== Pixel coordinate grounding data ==
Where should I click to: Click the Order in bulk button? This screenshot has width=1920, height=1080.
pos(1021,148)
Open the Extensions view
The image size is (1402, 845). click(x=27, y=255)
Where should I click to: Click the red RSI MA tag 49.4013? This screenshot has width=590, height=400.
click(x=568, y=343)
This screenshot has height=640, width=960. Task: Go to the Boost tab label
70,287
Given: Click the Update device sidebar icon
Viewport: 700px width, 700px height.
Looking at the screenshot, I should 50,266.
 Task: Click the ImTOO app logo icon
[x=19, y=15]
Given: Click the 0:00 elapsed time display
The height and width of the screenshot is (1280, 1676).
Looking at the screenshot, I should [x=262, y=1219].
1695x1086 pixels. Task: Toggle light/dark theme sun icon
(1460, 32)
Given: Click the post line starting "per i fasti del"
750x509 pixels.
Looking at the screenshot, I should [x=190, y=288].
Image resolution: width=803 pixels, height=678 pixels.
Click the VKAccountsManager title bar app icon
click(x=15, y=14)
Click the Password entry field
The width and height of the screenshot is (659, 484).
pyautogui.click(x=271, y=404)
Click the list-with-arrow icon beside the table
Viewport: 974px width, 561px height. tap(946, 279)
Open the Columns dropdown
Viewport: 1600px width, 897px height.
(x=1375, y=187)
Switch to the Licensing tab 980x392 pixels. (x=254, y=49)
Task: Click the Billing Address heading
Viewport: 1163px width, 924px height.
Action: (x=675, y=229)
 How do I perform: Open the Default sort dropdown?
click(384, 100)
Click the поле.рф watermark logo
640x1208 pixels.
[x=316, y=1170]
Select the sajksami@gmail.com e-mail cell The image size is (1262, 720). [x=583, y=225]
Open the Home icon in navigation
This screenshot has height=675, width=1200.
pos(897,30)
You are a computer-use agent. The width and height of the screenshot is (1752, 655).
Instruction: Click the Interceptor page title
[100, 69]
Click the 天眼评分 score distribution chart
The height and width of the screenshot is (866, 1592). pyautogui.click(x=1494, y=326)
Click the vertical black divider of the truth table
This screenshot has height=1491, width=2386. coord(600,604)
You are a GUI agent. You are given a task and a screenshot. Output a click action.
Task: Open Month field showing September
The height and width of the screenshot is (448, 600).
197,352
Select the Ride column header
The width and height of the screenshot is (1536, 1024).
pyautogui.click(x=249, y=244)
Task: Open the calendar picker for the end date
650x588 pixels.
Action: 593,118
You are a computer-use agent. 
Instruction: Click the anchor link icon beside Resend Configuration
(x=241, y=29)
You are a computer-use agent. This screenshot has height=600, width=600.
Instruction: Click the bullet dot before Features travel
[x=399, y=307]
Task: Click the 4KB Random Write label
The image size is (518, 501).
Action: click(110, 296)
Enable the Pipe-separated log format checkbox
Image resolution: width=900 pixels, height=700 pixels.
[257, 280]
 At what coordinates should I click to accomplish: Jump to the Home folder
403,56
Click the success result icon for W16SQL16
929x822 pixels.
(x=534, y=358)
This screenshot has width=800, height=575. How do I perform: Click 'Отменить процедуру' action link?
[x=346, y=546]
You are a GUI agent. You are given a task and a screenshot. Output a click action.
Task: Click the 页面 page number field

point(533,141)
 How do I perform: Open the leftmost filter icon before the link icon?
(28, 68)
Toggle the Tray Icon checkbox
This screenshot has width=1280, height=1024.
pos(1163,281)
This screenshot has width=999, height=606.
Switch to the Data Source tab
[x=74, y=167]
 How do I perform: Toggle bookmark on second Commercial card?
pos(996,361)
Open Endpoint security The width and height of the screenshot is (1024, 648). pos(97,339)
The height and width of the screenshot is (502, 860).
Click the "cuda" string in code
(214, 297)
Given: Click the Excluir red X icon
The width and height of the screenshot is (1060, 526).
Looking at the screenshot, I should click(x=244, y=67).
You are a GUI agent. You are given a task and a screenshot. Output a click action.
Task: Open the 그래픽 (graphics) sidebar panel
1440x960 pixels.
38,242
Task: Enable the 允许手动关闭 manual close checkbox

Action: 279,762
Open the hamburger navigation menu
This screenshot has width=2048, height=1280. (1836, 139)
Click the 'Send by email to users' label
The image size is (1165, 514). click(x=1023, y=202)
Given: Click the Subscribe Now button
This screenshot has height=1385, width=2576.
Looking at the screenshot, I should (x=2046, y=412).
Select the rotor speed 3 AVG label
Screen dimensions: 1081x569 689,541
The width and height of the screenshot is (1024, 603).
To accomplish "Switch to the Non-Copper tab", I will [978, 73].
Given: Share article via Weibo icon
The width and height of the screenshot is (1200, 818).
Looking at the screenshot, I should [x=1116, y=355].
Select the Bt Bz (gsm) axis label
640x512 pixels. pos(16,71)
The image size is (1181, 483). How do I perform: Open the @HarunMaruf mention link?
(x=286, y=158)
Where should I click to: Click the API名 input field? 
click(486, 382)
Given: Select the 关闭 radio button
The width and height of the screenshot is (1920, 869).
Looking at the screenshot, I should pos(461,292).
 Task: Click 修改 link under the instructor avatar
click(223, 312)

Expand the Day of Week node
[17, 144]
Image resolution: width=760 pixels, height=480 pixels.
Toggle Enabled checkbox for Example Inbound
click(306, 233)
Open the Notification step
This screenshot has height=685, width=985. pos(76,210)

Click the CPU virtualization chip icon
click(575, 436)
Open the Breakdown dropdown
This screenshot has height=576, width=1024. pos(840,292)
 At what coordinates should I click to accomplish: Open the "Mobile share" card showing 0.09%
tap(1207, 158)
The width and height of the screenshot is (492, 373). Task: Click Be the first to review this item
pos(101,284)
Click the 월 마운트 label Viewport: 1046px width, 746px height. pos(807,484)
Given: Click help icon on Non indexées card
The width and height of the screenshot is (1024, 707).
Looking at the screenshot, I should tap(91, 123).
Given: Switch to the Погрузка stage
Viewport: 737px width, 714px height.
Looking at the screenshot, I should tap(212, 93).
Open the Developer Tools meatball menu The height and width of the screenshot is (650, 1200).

== REQUIRED WORK ==
Give back precisely the lines above that start at the line containing "The height and width of the screenshot is (1280, 1676)." and end at the line containing "Task: Click the Billing Address heading", inclusive. No other lines belong in the output.

== RESPONSE FOR THIS EXERCISE ==
The height and width of the screenshot is (1280, 1676).
Looking at the screenshot, I should [x=262, y=1219].
1695x1086 pixels. Task: Toggle light/dark theme sun icon
(1460, 32)
Given: Click the post line starting "per i fasti del"
750x509 pixels.
Looking at the screenshot, I should [x=190, y=288].
Image resolution: width=803 pixels, height=678 pixels.
Click the VKAccountsManager title bar app icon
click(x=15, y=14)
Click the Password entry field
The width and height of the screenshot is (659, 484).
pyautogui.click(x=271, y=404)
Click the list-with-arrow icon beside the table
Viewport: 974px width, 561px height. tap(946, 279)
Open the Columns dropdown
Viewport: 1600px width, 897px height.
(x=1375, y=187)
Switch to the Licensing tab 980x392 pixels. (x=254, y=49)
Task: Click the Billing Address heading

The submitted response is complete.